Description of the task: Copy out, from the entries below, each line that holds the string "computer".

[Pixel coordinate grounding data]
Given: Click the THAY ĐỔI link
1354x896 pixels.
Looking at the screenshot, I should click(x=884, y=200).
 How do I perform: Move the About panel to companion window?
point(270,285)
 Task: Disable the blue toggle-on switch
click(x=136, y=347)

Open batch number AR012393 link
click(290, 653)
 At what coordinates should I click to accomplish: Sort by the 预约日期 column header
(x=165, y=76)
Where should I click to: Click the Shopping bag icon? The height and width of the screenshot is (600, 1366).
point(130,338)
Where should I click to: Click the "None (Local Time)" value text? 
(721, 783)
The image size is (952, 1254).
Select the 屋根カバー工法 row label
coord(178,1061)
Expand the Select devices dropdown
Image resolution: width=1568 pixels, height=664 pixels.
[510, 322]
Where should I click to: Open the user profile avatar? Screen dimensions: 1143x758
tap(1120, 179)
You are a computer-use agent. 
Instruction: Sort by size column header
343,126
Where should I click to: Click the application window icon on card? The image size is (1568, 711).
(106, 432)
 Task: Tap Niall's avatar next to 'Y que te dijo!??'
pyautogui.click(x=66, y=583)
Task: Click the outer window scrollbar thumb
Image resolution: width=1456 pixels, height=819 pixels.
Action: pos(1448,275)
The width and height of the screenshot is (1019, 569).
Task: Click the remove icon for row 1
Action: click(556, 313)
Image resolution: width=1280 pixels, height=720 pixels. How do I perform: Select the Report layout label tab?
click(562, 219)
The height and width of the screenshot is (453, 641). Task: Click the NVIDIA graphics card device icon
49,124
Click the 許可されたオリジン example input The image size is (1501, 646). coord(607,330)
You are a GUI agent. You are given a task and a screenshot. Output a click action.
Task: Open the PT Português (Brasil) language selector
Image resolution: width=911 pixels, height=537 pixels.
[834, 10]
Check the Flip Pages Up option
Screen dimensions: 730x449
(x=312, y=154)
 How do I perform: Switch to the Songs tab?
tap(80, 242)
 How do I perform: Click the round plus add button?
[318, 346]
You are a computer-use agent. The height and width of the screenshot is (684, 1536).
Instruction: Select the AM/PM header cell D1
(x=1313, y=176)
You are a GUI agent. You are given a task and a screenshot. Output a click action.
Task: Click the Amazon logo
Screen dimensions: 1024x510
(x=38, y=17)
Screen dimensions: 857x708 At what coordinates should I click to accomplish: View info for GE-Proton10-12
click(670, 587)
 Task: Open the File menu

Response:
You are a computer-use agent. 
You are a computer-use agent. The height and width of the screenshot is (684, 1536).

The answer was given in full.